Job:
Please return each line of the material below that contains the word "next".

Materials provided:
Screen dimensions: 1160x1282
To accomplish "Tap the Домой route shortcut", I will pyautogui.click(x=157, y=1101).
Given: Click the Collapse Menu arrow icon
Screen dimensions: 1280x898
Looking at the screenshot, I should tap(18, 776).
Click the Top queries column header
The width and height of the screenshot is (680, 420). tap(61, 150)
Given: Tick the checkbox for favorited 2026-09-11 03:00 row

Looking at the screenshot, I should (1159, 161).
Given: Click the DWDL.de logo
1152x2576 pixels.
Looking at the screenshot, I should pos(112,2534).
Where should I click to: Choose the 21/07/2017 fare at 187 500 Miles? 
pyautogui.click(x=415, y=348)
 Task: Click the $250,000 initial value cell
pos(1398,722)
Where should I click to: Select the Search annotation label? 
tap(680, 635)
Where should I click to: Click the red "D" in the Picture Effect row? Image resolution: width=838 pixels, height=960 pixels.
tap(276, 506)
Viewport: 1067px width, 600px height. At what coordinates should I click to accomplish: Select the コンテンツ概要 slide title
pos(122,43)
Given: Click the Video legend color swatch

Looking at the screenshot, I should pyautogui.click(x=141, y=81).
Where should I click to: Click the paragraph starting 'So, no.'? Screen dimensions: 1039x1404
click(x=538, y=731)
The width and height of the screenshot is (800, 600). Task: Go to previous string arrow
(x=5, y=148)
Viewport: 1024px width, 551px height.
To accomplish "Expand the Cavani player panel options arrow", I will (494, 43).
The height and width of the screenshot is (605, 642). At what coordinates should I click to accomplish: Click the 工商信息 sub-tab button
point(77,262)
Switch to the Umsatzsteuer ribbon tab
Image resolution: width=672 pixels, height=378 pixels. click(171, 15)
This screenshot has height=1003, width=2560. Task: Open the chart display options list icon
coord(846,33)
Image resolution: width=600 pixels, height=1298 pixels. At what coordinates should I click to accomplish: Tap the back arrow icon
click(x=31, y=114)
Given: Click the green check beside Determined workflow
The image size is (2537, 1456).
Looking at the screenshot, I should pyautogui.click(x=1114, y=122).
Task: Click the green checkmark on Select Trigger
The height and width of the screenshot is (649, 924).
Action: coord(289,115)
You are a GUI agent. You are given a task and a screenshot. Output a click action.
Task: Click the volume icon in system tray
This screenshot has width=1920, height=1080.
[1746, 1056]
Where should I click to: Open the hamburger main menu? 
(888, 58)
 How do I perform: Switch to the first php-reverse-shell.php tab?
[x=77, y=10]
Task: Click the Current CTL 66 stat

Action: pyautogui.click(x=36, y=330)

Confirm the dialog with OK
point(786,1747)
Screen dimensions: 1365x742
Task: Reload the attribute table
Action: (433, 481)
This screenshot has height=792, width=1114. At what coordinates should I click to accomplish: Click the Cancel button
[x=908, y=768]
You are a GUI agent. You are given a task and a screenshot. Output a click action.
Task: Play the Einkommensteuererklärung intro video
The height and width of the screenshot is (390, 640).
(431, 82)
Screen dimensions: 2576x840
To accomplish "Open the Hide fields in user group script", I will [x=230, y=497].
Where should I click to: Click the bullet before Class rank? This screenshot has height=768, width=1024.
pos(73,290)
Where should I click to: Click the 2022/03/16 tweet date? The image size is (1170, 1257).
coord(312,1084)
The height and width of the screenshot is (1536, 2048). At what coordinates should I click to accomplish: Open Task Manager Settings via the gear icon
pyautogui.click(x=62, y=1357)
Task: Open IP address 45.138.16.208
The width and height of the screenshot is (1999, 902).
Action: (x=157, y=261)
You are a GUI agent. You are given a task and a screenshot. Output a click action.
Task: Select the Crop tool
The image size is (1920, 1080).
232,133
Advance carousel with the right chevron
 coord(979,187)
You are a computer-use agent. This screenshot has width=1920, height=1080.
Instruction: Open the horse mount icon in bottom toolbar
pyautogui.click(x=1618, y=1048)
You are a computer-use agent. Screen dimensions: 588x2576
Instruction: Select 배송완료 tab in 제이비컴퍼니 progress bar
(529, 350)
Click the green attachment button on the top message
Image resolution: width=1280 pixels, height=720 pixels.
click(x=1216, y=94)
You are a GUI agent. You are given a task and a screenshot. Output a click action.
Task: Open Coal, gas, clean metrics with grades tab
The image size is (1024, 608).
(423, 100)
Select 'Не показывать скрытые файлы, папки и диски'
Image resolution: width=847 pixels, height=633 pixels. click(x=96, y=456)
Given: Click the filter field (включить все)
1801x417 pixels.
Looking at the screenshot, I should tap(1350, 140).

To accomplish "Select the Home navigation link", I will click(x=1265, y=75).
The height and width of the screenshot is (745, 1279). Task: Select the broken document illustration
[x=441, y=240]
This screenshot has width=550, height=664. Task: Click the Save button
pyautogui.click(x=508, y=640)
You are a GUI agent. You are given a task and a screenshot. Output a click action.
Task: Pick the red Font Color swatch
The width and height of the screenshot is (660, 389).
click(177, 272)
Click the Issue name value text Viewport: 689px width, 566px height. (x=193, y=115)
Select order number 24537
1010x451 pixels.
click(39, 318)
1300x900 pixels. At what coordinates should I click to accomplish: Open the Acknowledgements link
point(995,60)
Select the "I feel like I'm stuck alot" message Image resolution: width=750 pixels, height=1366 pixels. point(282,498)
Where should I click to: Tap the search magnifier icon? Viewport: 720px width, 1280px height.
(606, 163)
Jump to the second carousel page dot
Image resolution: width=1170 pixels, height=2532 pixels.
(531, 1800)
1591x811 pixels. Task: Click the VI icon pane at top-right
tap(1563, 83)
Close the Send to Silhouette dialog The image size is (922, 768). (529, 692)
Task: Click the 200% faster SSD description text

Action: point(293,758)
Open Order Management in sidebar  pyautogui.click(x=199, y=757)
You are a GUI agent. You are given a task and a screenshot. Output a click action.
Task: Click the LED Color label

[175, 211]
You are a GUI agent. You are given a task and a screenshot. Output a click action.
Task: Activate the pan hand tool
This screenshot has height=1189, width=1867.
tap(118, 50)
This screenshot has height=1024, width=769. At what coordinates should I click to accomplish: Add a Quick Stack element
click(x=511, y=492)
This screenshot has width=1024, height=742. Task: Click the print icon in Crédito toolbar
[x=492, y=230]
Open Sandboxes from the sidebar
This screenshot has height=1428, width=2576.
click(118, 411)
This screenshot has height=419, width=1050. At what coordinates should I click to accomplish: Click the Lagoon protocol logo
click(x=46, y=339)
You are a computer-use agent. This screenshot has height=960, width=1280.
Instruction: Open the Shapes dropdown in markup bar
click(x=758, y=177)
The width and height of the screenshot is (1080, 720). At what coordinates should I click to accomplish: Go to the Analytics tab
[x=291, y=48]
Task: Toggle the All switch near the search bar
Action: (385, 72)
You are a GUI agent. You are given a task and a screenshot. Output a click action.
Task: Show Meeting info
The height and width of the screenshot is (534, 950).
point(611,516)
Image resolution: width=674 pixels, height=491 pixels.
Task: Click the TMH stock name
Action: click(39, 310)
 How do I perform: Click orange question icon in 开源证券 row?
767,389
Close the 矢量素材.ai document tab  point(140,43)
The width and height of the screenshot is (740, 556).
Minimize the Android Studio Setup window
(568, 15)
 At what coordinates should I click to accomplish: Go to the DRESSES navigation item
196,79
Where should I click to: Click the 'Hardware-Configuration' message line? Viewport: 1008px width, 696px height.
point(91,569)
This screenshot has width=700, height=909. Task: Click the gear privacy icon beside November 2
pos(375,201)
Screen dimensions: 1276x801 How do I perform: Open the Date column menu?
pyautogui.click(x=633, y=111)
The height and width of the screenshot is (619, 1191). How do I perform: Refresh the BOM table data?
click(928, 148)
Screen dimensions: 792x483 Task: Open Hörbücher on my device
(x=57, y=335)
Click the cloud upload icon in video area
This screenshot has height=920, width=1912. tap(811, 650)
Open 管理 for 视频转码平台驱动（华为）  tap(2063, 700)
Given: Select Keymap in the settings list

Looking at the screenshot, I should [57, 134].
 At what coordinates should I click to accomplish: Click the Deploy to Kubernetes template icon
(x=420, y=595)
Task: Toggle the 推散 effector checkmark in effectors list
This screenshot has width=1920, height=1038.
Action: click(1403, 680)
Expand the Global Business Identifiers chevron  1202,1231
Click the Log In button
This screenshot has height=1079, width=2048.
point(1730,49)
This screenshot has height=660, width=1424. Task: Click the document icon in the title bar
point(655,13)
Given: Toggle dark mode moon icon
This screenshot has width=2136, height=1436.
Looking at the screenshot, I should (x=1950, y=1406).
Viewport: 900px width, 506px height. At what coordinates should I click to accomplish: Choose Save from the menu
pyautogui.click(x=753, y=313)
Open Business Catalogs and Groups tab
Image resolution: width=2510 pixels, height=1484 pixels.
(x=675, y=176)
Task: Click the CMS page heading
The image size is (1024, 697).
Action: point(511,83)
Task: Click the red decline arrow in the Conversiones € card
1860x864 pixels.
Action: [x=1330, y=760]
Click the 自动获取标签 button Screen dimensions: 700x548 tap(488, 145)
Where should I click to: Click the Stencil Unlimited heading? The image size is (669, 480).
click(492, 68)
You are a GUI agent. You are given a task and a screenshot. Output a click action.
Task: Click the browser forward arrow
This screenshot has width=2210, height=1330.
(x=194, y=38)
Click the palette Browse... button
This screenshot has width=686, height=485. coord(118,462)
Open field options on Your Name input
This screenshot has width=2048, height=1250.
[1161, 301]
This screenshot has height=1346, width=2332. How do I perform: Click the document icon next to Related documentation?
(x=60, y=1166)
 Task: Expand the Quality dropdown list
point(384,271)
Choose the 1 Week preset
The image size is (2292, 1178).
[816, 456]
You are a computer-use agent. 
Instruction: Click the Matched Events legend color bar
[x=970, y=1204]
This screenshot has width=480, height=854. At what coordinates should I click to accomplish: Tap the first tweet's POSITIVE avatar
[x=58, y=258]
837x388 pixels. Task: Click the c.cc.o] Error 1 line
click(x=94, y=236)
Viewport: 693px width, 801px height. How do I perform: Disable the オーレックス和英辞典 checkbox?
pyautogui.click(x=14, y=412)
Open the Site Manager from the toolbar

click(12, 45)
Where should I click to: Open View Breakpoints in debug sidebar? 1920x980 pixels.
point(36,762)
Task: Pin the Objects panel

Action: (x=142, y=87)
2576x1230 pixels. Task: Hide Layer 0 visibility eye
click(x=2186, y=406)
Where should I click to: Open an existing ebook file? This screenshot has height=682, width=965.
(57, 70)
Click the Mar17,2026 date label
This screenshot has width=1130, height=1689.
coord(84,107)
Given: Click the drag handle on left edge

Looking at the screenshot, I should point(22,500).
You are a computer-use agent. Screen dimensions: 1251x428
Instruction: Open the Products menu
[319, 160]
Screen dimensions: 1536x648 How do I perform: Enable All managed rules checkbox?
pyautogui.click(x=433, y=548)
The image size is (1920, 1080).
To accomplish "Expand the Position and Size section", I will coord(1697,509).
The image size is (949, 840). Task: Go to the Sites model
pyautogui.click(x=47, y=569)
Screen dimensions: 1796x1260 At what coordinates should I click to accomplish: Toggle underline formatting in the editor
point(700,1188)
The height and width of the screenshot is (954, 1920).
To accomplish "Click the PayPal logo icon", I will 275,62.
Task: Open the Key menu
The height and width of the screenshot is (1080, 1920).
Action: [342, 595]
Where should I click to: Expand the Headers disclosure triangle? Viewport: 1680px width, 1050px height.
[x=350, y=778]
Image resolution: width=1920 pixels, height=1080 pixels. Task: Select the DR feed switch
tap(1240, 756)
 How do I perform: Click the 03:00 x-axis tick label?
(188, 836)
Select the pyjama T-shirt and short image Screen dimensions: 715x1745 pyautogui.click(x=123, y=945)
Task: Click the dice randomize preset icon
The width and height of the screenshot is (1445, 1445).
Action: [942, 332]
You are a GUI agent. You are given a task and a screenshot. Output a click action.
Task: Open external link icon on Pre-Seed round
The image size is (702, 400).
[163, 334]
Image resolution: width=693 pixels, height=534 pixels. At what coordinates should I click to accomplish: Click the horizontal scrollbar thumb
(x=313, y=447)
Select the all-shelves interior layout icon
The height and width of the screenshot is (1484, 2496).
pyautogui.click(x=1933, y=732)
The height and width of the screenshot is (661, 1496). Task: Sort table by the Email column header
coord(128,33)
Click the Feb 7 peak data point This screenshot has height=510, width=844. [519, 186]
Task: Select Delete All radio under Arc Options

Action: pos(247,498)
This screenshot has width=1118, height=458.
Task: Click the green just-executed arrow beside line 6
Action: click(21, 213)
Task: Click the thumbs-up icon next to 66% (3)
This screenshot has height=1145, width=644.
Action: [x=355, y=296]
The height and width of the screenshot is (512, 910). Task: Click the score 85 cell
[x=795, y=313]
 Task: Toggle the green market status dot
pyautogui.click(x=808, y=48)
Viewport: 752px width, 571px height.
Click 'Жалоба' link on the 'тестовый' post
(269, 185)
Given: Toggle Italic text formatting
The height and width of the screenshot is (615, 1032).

Exercise result:
This screenshot has height=1346, width=2332. How do I perform: Click the document icon next to Related documentation?
Task: Click the thumbs-up icon next to 66% (3)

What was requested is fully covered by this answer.